The government points out this has the ‘dual benefit of opening up “orphaned” copyright material to be used in modern creative endeavours, as well as providing richer access to a larger collection of works in our public collecting institutions’. Cultural institutions with large historic archives, such as libraries and museums, will benefit from Orphan Works, as some material cannot currently be utilised due to potential copyright liability.
The government will release more details of its proposed reform later this year, and copyright advocacy groups will be paying close attention as to whether the Orphan Works scheme will be open to potential exploitation, particularly in relation to digital image files.
A major concern is the interpretation of ‘diligent search’. If left ambiguous, it could create potential legal issues for copyright owners when attempting to protect their work. For example, it’s incredibly easy for online images to be separated from their creator, with some social media platforms even stripping metadata, a digital signature, from uploaded photos. There’s a real worry that a team of lawyers, acting on behalf of a rich client, could successfully argue a diligent search consisting of a few cursory Google searches renders the work an orphan. If the law surrounding Orphan Works remains ambiguous and open to interpretation, the balance of power will lean toward the party more capable of fighting a long and hard court case. That typically ain’t photographers.
As Shain previously stated, Orphan Works can be implemented in a way which minimises harm, with the UK’s system serving as an exemplary model. Despite tremendous opposition from UK photographers and creatives, the UK adopted an Orphan Works exception in 2014. In 2018 the UK’s Intellectual Property Office (IPO), which handles Orphan Works, told Inside Imaging there hadn’t been a single complaint in four years. Since then, it appears the exception continues to run without controversy. In 2018, Shain advised the Australian government to adopt a similar regulatory system to the UK.
What’s also interesting is that in four years, the IPO had only received 801 Orphan Works applications. Seems like a relatively small figure, and hardly representative of the apparent troves of unauthored material that the UK’s cultural institutions were prevented from using.
See ya later, Fair Use!
One of the most significant factors in the government’s announcement is what has been left out. With no mention of the US-style Fair Use exception, it appears the government has finally ditched this harmful measure, which permits copyright infringement based on numerous factors, including whether the defendant can prove the use was ‘transformative’. There’s no doubt the fierce debate that ensued rendered Fair Use too controversial.

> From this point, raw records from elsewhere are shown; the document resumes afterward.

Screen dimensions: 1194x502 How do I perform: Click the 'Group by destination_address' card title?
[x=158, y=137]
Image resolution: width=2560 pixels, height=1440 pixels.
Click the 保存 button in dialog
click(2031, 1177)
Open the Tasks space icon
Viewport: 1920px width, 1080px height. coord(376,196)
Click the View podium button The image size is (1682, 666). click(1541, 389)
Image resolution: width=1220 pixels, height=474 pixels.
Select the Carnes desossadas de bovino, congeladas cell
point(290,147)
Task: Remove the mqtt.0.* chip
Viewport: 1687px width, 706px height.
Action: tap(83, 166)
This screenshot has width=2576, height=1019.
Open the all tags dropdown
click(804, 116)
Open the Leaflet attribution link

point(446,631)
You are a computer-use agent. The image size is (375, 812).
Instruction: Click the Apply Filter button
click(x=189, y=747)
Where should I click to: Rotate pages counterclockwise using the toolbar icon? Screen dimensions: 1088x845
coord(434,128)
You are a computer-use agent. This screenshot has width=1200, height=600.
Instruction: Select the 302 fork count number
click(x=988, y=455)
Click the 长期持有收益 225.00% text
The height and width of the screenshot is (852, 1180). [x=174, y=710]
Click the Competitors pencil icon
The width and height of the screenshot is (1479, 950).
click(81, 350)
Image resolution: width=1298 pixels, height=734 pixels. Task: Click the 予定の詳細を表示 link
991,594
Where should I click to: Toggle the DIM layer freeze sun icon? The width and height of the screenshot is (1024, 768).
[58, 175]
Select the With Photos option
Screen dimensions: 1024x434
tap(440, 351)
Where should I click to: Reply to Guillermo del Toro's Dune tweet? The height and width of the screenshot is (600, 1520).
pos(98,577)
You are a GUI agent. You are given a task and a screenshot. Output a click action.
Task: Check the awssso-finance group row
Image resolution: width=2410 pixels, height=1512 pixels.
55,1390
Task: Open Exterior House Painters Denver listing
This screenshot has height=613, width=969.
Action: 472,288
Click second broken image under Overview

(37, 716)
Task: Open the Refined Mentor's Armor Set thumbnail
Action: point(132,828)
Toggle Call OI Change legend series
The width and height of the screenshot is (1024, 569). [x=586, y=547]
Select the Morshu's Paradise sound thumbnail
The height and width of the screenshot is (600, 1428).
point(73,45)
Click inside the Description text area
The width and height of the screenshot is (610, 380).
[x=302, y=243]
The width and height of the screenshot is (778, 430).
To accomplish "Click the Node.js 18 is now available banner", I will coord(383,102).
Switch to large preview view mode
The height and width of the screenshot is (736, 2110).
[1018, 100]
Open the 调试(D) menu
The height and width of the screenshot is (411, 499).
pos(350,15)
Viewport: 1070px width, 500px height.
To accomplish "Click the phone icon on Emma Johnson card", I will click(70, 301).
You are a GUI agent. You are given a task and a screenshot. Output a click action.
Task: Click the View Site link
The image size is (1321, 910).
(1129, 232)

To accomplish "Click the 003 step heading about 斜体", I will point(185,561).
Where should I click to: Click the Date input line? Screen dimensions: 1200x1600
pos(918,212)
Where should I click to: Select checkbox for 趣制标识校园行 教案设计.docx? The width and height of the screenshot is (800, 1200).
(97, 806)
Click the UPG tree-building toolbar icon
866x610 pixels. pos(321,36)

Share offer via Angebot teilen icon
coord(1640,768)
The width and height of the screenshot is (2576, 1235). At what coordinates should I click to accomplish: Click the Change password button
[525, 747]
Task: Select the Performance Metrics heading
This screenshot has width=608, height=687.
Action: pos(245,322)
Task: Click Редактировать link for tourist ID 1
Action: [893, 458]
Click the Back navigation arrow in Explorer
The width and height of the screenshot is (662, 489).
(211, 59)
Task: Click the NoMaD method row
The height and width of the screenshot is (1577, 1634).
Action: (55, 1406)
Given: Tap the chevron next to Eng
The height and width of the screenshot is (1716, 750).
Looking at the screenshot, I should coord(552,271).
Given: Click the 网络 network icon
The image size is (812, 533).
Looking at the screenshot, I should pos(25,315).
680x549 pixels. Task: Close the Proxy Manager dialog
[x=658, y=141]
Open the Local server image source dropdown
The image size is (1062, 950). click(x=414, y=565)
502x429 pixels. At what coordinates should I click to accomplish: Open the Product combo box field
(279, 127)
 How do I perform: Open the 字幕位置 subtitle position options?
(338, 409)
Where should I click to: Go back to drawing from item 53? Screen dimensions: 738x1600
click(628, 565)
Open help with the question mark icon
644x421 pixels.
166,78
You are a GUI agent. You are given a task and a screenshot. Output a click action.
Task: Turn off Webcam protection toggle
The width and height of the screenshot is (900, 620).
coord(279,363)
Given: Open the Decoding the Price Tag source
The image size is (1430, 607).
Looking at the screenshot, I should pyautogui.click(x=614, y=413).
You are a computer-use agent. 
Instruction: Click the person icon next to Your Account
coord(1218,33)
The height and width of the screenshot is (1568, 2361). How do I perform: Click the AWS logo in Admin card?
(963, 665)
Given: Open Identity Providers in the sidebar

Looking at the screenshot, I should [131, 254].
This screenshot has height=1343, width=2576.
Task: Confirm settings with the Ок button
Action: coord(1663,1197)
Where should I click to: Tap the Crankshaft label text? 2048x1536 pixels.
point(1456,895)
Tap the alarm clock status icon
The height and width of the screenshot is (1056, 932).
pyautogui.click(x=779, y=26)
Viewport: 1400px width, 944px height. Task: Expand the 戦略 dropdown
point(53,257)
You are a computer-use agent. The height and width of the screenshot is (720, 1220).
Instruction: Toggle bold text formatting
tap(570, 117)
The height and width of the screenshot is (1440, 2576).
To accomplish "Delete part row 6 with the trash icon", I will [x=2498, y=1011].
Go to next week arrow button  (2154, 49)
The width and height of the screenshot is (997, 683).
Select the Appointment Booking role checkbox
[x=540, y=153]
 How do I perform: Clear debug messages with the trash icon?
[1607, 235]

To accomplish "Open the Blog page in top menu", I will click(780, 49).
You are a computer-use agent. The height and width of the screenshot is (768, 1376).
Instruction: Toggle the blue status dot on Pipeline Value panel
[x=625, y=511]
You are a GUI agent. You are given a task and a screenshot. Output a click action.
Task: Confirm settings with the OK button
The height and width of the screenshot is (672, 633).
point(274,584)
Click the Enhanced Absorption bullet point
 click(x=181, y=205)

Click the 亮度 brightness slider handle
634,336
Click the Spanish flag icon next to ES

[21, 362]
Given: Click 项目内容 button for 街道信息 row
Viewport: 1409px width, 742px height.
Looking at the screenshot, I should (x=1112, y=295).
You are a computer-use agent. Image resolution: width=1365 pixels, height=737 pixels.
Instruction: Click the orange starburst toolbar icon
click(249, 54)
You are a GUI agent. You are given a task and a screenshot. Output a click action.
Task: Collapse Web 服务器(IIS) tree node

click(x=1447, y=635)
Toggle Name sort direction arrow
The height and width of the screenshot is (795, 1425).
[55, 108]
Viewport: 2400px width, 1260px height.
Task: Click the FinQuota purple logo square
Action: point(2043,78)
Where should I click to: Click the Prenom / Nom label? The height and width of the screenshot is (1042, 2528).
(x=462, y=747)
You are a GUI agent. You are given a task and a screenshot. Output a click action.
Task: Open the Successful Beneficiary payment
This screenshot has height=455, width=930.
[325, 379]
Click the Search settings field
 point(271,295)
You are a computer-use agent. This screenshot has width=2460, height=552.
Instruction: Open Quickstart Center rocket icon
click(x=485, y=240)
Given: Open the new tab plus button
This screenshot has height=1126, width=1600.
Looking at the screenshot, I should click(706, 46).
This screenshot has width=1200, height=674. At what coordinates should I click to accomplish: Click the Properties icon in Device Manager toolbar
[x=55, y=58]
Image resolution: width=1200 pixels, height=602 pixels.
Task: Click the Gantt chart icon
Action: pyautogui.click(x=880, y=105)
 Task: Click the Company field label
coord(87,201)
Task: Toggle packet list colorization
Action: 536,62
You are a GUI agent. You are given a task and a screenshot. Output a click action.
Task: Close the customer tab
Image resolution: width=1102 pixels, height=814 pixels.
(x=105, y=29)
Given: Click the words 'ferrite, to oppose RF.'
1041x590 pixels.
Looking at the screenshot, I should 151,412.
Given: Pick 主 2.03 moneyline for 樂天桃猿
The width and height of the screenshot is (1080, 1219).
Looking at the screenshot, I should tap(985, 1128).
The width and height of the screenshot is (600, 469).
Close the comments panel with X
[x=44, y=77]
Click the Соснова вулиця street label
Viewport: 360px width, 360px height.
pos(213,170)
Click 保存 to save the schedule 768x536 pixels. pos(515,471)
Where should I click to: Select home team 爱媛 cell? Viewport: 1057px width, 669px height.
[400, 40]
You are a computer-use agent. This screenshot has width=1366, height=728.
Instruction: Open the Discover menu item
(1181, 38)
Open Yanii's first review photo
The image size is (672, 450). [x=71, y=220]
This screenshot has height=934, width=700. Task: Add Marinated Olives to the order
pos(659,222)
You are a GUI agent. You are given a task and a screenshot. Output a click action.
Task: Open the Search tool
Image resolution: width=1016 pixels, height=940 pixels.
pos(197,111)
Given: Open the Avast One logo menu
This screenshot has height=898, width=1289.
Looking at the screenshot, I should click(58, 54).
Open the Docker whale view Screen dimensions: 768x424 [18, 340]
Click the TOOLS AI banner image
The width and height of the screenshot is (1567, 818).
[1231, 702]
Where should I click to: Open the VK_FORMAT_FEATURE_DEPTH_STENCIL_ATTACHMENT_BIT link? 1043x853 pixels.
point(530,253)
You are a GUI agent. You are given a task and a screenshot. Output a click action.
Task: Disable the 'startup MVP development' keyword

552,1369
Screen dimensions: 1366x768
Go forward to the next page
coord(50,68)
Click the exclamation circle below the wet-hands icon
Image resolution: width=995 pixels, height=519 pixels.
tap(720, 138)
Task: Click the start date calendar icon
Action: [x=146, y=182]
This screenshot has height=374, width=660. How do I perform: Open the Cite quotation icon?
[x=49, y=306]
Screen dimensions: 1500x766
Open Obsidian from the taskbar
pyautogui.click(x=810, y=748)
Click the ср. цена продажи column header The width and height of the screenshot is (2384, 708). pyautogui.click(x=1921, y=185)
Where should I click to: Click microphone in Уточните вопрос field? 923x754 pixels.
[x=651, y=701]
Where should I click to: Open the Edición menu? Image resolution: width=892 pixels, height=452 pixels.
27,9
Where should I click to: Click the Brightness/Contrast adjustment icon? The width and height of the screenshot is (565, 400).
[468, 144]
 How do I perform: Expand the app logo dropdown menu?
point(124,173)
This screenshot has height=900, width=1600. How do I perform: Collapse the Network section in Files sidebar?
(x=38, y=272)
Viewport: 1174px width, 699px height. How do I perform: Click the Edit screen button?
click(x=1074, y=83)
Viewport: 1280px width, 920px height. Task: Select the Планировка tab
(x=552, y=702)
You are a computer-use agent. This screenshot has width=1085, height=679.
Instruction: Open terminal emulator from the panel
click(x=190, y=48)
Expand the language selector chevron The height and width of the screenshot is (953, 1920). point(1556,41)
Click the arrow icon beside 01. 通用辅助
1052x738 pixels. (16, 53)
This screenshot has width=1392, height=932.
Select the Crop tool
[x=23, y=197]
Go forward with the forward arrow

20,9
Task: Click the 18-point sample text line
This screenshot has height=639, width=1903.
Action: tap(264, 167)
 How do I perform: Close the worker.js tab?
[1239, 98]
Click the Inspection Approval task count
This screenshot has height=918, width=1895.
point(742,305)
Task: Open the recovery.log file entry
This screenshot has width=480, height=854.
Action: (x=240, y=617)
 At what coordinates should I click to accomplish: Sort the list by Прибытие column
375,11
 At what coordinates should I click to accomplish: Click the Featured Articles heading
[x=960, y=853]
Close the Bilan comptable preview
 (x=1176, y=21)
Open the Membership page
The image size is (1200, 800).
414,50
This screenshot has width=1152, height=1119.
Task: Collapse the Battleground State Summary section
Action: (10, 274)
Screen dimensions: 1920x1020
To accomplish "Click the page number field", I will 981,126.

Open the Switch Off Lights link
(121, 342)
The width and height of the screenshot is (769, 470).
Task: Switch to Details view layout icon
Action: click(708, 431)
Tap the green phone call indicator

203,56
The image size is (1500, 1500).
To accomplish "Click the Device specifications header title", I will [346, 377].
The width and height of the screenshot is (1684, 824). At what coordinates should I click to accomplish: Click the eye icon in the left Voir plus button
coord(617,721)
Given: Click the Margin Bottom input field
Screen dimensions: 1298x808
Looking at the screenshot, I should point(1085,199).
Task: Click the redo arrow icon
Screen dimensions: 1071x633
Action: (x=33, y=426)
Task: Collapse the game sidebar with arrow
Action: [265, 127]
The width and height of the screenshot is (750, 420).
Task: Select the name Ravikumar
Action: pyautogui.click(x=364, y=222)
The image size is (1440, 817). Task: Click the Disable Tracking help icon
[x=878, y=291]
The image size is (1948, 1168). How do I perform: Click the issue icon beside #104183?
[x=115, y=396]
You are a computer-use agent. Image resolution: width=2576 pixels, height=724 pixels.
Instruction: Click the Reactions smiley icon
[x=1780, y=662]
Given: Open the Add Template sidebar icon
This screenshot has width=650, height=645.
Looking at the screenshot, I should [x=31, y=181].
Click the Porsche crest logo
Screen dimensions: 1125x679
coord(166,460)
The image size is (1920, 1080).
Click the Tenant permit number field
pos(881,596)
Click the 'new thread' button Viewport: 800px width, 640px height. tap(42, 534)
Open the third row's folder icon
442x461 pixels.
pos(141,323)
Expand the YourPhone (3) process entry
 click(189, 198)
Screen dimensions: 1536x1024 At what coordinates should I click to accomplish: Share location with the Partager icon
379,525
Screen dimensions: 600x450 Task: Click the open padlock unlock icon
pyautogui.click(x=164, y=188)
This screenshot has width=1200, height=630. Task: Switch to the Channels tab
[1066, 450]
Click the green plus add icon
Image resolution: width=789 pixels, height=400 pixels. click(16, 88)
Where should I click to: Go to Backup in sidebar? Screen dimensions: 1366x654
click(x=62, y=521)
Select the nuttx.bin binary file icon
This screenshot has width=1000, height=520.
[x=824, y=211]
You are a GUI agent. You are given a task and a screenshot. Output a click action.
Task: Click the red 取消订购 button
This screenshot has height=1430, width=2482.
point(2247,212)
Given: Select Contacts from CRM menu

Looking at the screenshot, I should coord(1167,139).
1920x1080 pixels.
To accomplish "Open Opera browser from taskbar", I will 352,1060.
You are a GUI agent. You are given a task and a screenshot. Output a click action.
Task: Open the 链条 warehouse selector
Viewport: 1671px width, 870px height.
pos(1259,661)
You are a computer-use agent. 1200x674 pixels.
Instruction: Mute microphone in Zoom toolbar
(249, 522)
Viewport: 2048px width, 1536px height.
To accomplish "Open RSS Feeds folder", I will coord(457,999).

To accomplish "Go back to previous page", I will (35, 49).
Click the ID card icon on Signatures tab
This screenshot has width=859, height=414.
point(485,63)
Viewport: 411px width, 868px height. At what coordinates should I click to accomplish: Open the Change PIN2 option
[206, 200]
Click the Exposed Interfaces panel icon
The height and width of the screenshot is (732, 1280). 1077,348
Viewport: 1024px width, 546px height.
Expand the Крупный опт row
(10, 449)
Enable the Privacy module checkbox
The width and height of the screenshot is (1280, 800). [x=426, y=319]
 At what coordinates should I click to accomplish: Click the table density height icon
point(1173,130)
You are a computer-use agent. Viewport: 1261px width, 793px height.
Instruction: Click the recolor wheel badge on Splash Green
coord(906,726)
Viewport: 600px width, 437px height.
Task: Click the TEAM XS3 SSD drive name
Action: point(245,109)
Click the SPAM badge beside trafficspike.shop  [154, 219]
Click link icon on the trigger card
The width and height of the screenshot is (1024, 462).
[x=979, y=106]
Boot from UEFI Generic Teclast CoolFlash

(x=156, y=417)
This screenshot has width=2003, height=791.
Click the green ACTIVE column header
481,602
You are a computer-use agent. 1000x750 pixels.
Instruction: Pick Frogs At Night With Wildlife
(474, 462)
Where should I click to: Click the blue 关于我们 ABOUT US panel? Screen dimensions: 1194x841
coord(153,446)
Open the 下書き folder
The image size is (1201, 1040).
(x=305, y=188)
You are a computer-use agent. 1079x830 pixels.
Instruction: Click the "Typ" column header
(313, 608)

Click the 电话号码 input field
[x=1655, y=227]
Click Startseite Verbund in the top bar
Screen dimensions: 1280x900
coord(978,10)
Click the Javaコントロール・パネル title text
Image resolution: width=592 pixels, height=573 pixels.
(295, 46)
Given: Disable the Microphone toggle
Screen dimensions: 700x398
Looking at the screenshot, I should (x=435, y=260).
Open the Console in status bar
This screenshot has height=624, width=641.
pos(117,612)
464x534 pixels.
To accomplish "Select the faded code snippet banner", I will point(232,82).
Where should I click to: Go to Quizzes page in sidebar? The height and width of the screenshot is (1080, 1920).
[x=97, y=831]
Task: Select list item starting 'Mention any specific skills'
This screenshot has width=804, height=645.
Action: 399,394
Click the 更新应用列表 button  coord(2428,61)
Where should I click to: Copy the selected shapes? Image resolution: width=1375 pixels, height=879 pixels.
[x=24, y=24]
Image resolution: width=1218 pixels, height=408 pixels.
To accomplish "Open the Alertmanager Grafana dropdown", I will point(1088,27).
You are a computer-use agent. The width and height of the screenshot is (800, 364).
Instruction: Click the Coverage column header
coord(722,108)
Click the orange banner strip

In the US, Fair Use has had a disastrous affect on some photographers in the legal arena. The most famous and baffling examples of Fair Use involves serial art appropriator, Richard Prince, who exploits the exception to infringe against photographers. His lawyers successfully argued that his copyright infringement against French photographer, Patrick Cariou, was Fair Use due to ‘transforming’ the image by making a slight collage edit.
Fair Use is now entirely off the table. It’s surprising the biggest proponent of fair use, the Australian Digital Alliance lobby group, which advocates to ‘balance’ copyright law, has welcomed the government’s reform and not kicked up a fuss. It’s membership includes big tech corporations such as Facebook, Google, and RedBubble, along with cultural institutions and universities.
Although not everyone is happy. StartupAus described the exclusion of Fair Use as ‘deeply disappointing’, as it ‘limits Australia’s capacity to build businesses in some of the most high-value emerging technologies in the world’.
‘This head in the sand approach limits our ability to build world-class tech firms. At a time when we’re looking for low-cost, high-impact ways to drive jobs growth and innovation, refusing to take action to get these basic building blocks right just doesn’t make any sense,’ said StartupAUS chief executive Alex McCauley.
The argument is that tech companies that aggregate copyrighted material, such as Google and Wikipedia, could not be founded in Australia due to strict IP law.